◆ Excerpted passage ◆
----------------

With cannabis-based medicinal research picking up global interest from governments and universities—and with cannabis reform legislation sweeping the planet—Jamaica is developing a plan to...

With cannabis-based medicinal research picking up global interest from governments and universities—and with cannabis reform legislation sweeping the planet—Jamaica is developing a plan to serve as a hub for international markets’ scientific innovation and health care policy.

The Jamaican government is courting Dr. Wilfred Ngwa, director of the Global Health Catalyst at Brigham and Women’s Hospital’s Dana-Farber Cancer Institute at Harvard Medical School. Ngwa is joined in Jamaica’s plans by Dr. Henry Lowe and Dr. Julius Garvey (son of Marcus Garvey).

Earlier this summer, Ngwa hosted a plant medicine conference that caught the attention of Industry, Commerce, Agriculture and Fisheries Minister Audley Shaw. At the time, Ngwa was announcing the launch of Harvard Medical School’s International Phytomedicines Institute. “I am excited about the launch of the IPI to dramatically increase access to evidence-based medicinal products from plants,” Ngwa said. 

Shaw told the Jamaica Observer that Ngwa would be visiting the country soon to learn more about its climate and cannabis growing conditions.

----------------

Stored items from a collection
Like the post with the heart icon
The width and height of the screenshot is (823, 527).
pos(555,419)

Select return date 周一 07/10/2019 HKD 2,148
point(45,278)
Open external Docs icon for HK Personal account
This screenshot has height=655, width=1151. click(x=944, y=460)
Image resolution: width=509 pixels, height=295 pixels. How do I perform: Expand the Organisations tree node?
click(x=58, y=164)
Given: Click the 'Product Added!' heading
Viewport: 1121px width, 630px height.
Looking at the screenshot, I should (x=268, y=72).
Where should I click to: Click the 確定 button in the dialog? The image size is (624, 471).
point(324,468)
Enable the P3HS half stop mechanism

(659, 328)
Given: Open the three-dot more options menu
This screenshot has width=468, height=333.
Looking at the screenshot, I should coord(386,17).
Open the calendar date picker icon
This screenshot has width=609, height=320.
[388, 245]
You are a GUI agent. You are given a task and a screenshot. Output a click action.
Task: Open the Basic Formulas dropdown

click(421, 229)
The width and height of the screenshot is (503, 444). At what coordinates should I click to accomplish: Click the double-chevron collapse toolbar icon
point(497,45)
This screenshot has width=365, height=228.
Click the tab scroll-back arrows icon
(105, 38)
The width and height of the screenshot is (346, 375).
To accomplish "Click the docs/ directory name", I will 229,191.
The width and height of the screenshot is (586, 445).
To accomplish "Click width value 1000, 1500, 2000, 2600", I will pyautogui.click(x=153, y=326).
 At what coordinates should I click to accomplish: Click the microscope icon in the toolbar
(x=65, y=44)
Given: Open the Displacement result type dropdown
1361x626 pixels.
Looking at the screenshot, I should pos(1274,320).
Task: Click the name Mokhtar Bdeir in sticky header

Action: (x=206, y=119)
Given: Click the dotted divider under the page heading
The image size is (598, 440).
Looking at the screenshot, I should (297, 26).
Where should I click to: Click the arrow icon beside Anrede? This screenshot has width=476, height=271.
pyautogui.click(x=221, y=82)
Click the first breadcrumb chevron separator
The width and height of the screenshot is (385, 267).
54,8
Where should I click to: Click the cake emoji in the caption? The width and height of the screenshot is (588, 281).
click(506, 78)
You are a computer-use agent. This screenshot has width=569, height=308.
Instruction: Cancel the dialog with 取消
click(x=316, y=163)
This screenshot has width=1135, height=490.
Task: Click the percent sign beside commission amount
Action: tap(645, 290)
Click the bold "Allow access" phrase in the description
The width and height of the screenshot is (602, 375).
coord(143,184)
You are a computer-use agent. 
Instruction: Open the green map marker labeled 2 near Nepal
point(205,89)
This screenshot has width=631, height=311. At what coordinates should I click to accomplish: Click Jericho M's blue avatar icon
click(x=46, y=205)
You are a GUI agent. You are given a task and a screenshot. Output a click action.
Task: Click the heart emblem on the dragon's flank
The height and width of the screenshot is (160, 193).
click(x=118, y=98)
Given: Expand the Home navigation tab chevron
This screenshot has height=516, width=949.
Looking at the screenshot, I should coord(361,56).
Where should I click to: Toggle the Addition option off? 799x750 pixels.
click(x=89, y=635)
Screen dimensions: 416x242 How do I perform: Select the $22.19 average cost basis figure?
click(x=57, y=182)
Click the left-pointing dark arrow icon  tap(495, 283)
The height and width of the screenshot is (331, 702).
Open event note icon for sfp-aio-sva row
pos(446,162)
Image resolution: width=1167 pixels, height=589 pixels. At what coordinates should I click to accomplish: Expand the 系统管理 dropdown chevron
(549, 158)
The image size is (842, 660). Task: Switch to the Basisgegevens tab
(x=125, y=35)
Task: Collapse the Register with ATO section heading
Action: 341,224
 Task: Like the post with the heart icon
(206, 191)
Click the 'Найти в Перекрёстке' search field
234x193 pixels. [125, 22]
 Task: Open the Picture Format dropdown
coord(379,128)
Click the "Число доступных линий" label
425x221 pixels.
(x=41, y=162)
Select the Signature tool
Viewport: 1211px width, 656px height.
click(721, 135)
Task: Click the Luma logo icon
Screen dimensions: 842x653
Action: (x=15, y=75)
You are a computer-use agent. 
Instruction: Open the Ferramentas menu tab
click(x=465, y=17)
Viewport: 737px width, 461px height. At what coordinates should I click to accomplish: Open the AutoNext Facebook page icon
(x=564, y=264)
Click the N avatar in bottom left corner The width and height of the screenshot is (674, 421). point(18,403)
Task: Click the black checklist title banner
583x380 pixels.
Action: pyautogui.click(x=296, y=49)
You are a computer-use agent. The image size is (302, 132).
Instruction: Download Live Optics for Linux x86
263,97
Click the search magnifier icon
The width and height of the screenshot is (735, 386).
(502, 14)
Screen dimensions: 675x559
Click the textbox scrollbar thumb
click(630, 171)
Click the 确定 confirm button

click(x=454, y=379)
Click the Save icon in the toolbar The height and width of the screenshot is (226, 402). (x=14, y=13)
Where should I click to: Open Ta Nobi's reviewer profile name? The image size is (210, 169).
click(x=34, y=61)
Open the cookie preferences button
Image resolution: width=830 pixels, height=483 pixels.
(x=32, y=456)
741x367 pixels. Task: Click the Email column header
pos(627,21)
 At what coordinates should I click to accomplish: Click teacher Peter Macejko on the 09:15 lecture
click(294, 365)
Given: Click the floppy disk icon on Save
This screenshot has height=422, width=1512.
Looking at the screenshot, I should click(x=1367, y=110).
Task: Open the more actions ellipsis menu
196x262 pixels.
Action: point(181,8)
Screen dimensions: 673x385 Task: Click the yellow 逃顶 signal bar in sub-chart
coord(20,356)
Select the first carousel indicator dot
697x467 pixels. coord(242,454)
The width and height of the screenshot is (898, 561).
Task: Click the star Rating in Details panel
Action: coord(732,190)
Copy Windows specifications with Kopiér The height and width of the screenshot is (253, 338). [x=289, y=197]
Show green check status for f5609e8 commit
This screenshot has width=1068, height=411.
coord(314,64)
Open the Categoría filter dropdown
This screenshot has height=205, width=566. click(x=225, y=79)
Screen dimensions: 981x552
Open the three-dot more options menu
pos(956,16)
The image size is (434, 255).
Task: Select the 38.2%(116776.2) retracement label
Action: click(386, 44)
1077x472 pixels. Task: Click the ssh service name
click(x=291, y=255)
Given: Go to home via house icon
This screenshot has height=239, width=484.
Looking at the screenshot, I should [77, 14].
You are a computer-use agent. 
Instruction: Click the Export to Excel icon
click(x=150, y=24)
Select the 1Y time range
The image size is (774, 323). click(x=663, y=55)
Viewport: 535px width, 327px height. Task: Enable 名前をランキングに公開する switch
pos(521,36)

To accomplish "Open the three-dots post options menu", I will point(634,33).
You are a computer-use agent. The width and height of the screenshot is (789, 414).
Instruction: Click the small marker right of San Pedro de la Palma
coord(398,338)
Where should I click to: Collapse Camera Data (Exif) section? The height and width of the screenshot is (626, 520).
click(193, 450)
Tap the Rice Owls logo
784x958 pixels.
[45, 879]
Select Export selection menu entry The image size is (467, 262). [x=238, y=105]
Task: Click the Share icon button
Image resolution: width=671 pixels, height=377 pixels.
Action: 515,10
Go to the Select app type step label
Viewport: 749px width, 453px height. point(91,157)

----------------

◆ Task statement ◆
In the text on Jamaica's cannabis research plans, what was Ngwa announcing the launch of when he hosted the plant medicine conference?

◆ Answer box ◆
Harvard Medical School's International Phytomedicines Institute.